Al mediodía, cuando Padre apareció por segunda vez en el jardín con mi hermanita en brazos, Madre estaba muy tranquila, como si Padre acabara de volver de visitar a unos vecinos con su hija. Su comportamiento también me sorprendió. Estaba calmado, caminaba con naturalidad y no parecía un hombre que volviera a casa después de haber sufrido y luchado mucho en la vida. Por el contrario parecía un marido corriente y hogareño que había llevado a su hija al mercado.

Madre se quitó la chaqueta y se puso unos manguitos grises que compramos con la chatarra para fregar el wok, llenándolo con agua, y luego recogió leña para la estufa. Para mi sorpresa, en lugar de restos de goma echó al fuego la mejor madera de pino que sobró del material que usamos para la construcción de nuestra casa. La debía haber cortado y guardado, pensé, para una ocasión especial. Mientras la habitación se iba impregnando del aroma a pino, el calor del fuego me calmó. Madre se sentó enfrente de la estufa tan alegre que parecía que hubiese vendido todo un tractor de chatarra de mala calidad sin que la pillaran los inspectores de las empresas de productos locales.

—Xiaotong, vete a comprar un kilo y medio de salchichas de judías verdes. —Madre estiró una pierna, sacó tres billetes de diez yuanes y me los pasó—. Asegúrate de que están recién hechas —dijo alegre—. Y compra un kilo y medio de tallarines en la tienda de la esquina.

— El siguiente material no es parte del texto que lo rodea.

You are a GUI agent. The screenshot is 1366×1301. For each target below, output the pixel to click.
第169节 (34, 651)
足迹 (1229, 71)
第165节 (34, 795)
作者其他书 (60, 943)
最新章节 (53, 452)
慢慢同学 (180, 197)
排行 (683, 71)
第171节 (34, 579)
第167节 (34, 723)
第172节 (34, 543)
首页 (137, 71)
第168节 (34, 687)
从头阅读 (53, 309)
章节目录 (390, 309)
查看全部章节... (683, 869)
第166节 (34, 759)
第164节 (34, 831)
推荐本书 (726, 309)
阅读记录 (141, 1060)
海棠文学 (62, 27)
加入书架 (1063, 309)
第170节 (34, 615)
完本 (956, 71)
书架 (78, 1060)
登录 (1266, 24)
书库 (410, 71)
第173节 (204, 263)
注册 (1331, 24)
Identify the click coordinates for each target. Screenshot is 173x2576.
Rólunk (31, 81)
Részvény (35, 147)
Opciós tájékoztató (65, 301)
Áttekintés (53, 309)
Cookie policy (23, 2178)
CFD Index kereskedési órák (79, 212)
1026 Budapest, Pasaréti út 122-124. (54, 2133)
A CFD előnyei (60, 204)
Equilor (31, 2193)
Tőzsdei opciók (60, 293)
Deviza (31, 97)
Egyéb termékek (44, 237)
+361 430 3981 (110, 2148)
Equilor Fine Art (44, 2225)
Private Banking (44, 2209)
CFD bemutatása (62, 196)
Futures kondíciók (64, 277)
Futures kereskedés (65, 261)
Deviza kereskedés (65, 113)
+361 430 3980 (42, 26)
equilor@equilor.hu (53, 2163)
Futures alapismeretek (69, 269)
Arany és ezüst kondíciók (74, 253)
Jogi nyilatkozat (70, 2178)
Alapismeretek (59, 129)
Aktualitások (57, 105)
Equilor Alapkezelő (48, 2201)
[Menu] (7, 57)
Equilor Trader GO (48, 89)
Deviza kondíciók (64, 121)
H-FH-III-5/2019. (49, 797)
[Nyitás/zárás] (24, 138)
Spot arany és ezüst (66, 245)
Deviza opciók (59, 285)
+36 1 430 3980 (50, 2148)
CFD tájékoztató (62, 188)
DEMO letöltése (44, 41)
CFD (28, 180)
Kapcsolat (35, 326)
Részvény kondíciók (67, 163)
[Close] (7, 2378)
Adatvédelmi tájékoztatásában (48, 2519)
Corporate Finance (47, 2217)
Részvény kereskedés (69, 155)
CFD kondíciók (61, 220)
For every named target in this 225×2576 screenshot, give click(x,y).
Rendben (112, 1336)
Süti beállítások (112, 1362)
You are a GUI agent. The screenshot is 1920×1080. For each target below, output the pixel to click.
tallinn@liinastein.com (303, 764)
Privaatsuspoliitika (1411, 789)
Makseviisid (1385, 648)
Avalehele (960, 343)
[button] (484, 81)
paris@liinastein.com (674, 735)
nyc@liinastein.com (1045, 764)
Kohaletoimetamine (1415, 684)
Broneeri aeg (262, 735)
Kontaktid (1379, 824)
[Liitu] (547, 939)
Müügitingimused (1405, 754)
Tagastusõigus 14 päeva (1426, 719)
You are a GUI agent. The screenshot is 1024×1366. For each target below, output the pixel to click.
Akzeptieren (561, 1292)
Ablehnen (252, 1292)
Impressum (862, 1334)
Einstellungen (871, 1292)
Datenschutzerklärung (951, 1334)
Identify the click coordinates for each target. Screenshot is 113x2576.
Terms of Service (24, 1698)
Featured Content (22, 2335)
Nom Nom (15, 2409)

Cuando llegué a casa con las grasientas salchichas de judías y los tallarines, mi padre se había quitado el abrigo y Jiaojiao su chaqueta larga hasta los pies. La rebeca que ahora llevaba mi padre estaba totalmente manchada de aceite y suciedad y le faltaban algunos botones, pero tenía mejor aspecto que el abrigo. Jiaojiao llevaba una chaqueta tradicional china blanca que tenía florecitas rojas y las mangas tan cortas que no le tapaban sus delgaditos brazos y unos pantalones de cuadros rojos. Era una criatura encantadora y obediente, como una corderita blanca, y no podía evitar tenerle afecto. Tanto ella como mi padre estaban sentados a la mesa roja de madera de catalpa y de patas cortas que solo usábamos en la Fiesta de la Primavera. El resto del año Madre la tenía envuelta en plástico y colgada del techo, como si fuese una joya preciosa. Ahora tenía sobre ella dos vasos de agua humeante y trajo una jarra envuelta en plástico. En cuanto le quitó el plástico y levantó la tapa vi algo blanco y brillante. Mi olfato me dijo enseguida que era azúcar. Era increíble. Yo era consciente de que no podía haber niños más glotones que yo por lo que daba igual dónde escondiera Madre la comida que siempre me las arreglaba para encontrarla. Pero no con esta jarra de azúcar. No tenía ni idea de cuándo la compró o la encontró. Era obvio que mi madre era más astuta de lo que pensaba, sin duda mucho más que yo, lo que me hizo pensar: ¿cuánta más comida había escondido?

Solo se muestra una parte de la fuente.